Paths on Checkerboards – 2
In the Puzzle of the Week “Paths on Checkerboards – 1” we looked at when it was possible, starting at a given point, to make a path on a checkerboard that visited every square. Starting at the black dot, the first 3 by 4 checkerboard has a path and the second 3 by 5 checkerboard does not.
For this puzzle we have both a starting and ending point, and ask the question of whether there is a path that starts at one point and visits every point exactly once on the way to ending at the other point.
THE CHALLENGE
For these two checkerboards, identify which pairs of starting and ending positions have a path that links them that visits every square in the board once, and which ones do not. What is the difference?
EXPLORATION
Create some other sizes of checkerboards and try various starting positions on these. Do you
see any patterns for which starting positions work on each board?
Notes
THE CHALLENGE & EXPLORATION
In “Paths on Checkerboards – 1” we saw that the sequence of colors on a path will alternate as one moves along the path.
As we saw in that earlier puzzle, for checkerboards with an even number of squares, such as the 3 by 4 board, we must end on the opposite color from what we started on.

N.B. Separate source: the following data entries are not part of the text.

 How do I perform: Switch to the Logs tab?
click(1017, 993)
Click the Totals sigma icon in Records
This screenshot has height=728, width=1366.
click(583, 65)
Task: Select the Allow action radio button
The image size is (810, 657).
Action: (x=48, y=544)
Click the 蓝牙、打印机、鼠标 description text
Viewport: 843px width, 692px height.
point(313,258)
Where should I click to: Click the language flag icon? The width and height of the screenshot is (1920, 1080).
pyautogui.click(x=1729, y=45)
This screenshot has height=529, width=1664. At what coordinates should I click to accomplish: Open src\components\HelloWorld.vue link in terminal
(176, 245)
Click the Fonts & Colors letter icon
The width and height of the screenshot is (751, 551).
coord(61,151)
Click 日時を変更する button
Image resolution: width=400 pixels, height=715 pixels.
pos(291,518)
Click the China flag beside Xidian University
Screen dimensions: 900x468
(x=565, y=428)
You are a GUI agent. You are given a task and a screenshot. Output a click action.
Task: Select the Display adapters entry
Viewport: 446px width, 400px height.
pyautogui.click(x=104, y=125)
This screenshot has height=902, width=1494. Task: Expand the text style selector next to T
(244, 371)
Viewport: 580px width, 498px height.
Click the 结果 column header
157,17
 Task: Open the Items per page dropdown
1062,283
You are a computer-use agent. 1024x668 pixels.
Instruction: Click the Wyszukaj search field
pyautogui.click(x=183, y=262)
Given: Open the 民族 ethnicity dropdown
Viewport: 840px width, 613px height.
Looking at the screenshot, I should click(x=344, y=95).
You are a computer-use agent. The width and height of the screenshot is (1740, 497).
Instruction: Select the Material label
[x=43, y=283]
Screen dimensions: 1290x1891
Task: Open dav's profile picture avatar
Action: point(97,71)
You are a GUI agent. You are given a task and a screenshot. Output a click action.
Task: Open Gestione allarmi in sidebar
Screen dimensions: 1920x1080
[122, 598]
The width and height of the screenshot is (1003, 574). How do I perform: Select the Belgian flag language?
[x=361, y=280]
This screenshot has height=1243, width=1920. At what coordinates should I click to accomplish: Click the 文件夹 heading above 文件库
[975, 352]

For checkerboards with an odd number of squares, such as the 3 by 5 board, we must begin and end on the color that is in one of the corners of the board.
That leaves the question – If we follow those rules, is that enough?
One way to analyze this question is to set the position of one of the points and see what all the endpoints are for good paths. We can exploit mirror symmetry (flipping around the middle of the board in one direction or the other) to reduce the number of possible cases to look at. Here is what we get for the two boards. The red dot is a fixed starting point, and the black dots are places with successful endpoints.
As you can see, most positions work. For the ones that fail, it is not a matter of having trouble with alternating colors, it is a problem with getting boxed into corners. This confinement problem is even more troublesome for boards with only two rows. For four or more rows, I believe the confinement problems go away.